Which is why we need to be creative.

In building on the government’s existing deal that we will inherit.

As Keir told the CBI conference last November, Labour will work with business on a transparent and honest analysis…

…that exposes all the holes in the Prime Minister’s deal.

And finds practical improvements that help businesses, help our economy, provide greater investment and opportunities.

A Labour government would seek an agri-food agreement to improve the flow of food, and help our exporters.

We would seek regulatory equivalence for financial services…

… and strengthen mutual recognition of professional qualifications…

… because we need to give our world-leading financial and professional service businesses the ability to grow further.

We would also aim to maintain Britain’s data adequacy status.

So that our data protection rules would continue to be deemed equivalent to those in the EU.

This would make UK digital services companies more competitive. And more successful.

We would negotiate an improved long-term deal for UK hauliers to ease the supply chain problems that are holding us back.

We would secure association to the Horizon funding programme, so we restore our leading role in scientific collaboration.

And restore visa-free touring for musicians…

…so our cultural impact on the world can continue to be oversized.

These steps are common sense.

In the national interest.

That make it easier for us to do business with the world’s largest single trading bloc on our shores.

Deepening security cooperation with the EU

And it’s not only our economic relationship that must be improved…

…the next Labour government will prioritize working more closely with – not within – the EU on foreign, security and defence.

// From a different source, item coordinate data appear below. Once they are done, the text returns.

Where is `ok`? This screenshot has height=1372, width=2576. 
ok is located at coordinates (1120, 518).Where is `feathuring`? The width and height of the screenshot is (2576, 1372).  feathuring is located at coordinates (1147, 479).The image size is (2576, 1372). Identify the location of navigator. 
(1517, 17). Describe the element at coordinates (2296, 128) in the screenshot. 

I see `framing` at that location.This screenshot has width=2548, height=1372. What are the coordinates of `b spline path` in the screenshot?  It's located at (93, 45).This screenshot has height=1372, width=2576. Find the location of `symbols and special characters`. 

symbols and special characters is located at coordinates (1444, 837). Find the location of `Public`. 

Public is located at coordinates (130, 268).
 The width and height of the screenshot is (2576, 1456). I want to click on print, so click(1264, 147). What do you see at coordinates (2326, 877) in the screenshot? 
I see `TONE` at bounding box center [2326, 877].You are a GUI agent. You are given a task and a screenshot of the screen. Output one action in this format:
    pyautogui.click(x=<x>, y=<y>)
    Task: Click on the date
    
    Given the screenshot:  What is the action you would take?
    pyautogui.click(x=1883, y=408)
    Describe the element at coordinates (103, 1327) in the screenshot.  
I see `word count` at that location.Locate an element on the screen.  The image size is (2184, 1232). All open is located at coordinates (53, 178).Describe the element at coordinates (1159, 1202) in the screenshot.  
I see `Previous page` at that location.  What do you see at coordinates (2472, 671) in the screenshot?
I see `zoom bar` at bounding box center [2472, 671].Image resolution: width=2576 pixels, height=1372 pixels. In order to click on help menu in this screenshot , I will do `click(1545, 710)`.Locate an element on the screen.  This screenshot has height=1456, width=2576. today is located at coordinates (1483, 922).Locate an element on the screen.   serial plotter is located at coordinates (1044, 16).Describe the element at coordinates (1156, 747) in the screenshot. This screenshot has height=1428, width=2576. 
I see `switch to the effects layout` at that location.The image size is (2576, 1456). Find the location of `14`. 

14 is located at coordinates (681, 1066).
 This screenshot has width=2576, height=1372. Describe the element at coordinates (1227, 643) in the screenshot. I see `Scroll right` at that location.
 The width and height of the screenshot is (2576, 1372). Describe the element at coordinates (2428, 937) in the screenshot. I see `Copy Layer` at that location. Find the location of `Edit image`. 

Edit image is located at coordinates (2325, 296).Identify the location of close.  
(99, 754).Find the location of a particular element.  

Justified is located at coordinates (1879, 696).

We’re proud in Labour that Britain is NATO’s leading European nation.

Britain’s never been signed up to the French-led concept of ‘strategic autonomy’ or backed a European Army.

NATO is Europe’s defence alliance.

Euro-Atlantic security will remain anchored in NATO, and our commitment to the alliance is unshakeable.

But we can complement those NATO bonds…

…with a new UK-EU security pact.

So we can stand firm in defence of democracy…

…to deter Putin’s imperialist urges.

We need to tackle new threats in cyber and information warfare, and cooperate on new frontiers like AI and autonomous technologies, just as the AUKUS pact intends to.

We can work together more closely on sanctions to maximize their effects…

…bear down on the dirty money that sustains kleptocrats and the tax evasion that denies funds to our public services…

Tackle cross border threats like organised crime and human trafficking.

Ensure deep and effective police, crime and terror cooperation to keep people safe.

And negotiate a replacement for the Dublin agreement.

We must also work together to tackle the drivers of the global refugee crisis.

And in the fight against global heating…

…we can cooperate to accelerate climate action…

…improve energy security…

…and end dependency on dirty fossil fuels.There are different models for how a security relationship could work.

What matters most is how we can improve the security of the British public.

Conclusion 

It is now more important than ever to have a good and constructive relationship with our European partners.

In a cost of living crisis and while war continues to rage on our continent…

…the last thing the British public needs is a government issuing a Charter of Lawlessness to pick fights with our closest allies.

It is in the national interest to build on the government’s poorly negotiated deal to leave the EU…

…so that we can do more business with Europe while outside the Single Market…

…solve the problems created by Boris Johnson’s protocol…

…and make our whole continent safer with a UK-EU security pact.

This is not just about foreign policy as traditionally conceived.

It is also about how politics outside of our islands affects us domestically.

To be secure and prosperous, we must tackle global corruption and illicit finance.

Work to build a fairer global trading system.

And stand united in defence democracy, human rights and the rule of law.

Values the UK and the EU both share.

A Labour government will end the era of acrimony with the EU…

…and start a new constructive relationship with our neighbours based on security, prosperity and respect.

So that Britain can once again be a reliable force for good in the world.